Centrafrique : un éboulement dans une mine d’or fait des dizaines de morts près de la frontière camerounaise

Des dizaines de personnes pourraient avoir perdu la vie dans l’effondrement d’une mine d’or artisanale survenu mardi 18 août à Zamboyé, dans l’ouest de la Centrafrique, près de la frontière avec le Cameroun. Le drame s’est produit dans la préfecture de Nana-Mambéré, sur un site où de nombreux orpailleurs travaillaient au moment de l’accident.

L’effondrement a enseveli plusieurs travailleurs sous les terres et les débris. Les opérations de secours se poursuivaient mercredi pour tenter de retrouver d’éventuels survivants et dégager les personnes restées piégées. Des blessés ont également été pris en charge après l’accident.

Le bilan demeure difficile à établir. Les premières estimations recueillies auprès de responsables locaux font état de plusieurs dizaines de victimes, mais le nombre exact de morts pourrait encore évoluer au fur et à mesure de l’avancée des recherches. Les autorités n’ont pas encore communiqué de bilan définitif.

Plusieurs travailleurs encore recherchés

Le site de Zamboyé était fortement fréquenté au moment de l’éboulement. Des habitants et des mineurs ont participé aux recherches, dans des conditions rendues difficiles par l’instabilité du terrain. Le député de Baboua, Laurent Ngon Baba, a appelé à la prudence sur le bilan. « À ce stade, il nous est difficile d’établir un bilan formel », a-t-il déclaré, selon Sahel Intelligence.

Des témoignages recueillis après l’accident font état de personnes qui pourraient encore se trouver sous les décombres. Les équipes engagées sur place doivent donc poursuivre les dégagements avant qu’un bilan plus précis puisse être établi.

L’accident s’est produit dans une zone aurifère située à quelques dizaines de kilomètres de Garoua-Boulaï, ville camerounaise proche de la frontière. Cette proximité explique les échanges réguliers de travailleurs et de marchandises entre les deux côtés de la frontière.

L’exploitation artisanale au centre des risques

L’orpaillage artisanal repose largement sur des moyens rudimentaires. Les galeries et excavations peuvent être creusées sans dispositifs de sécurisation suffisants, ce qui expose les travailleurs aux éboulements et aux mouvements de terrain.

À Zamboyé, plusieurs centaines d’orpailleurs seraient présents sur le secteur selon les informations rapportées par Sahel Intelligence. L’absence d’équipements lourds et de dispositifs de consolidation rend les opérations particulièrement dangereuses lorsque les parois ou les sols deviennent instables.

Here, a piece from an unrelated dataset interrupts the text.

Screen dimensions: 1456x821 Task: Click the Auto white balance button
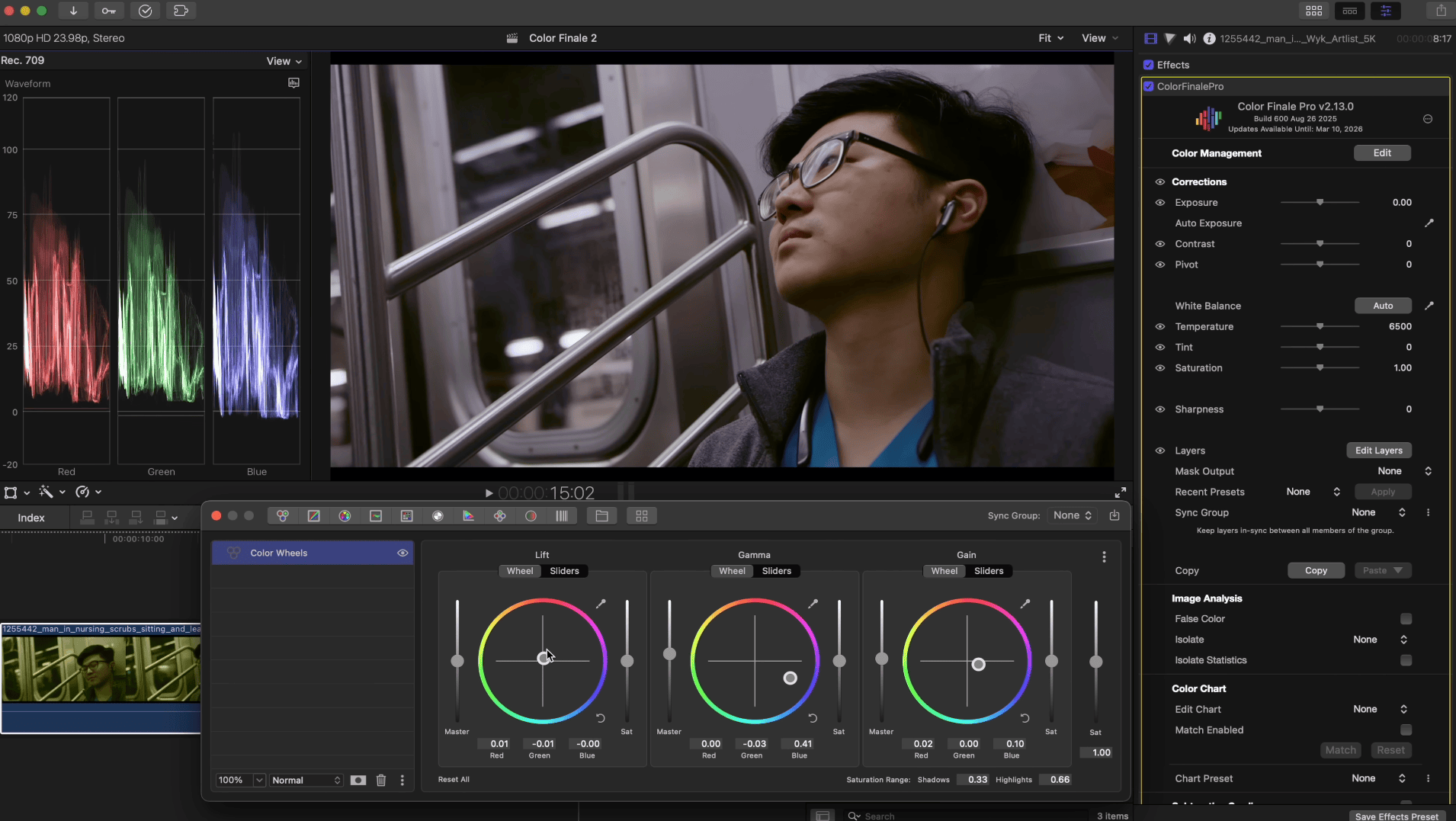point(1383,306)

Ce type d’exploitation constitue pourtant une source de revenus pour de nombreuses communautés rurales. Dans les zones aurifères de l’ouest centrafricain, l’activité attire des travailleurs venus de différentes localités et des pays voisins.

Une zone déjà touchée par des accidents miniers

L’éboulement de Zamboyé intervient après un autre accident meurtrier dans la même partie du pays. Un effondrement avait déjà frappé une mine artisanale à Bé-Mbari, dans la Nana-Mambéré, quelques semaines auparavant.

Ces accidents successifs rappellent les risques auxquels sont exposés les travailleurs des sites d’orpaillage artisanal. Ils posent aussi la question des conditions d’encadrement et de sécurisation de ces exploitations, particulièrement dans les zones reculées où les moyens de secours sont limités.

Pour le drame du 18 août, les recherches se poursuivent à Zamboyé. Le bilan définitif ne pourra être établi qu’après la fin des opérations et l’identification des victimes.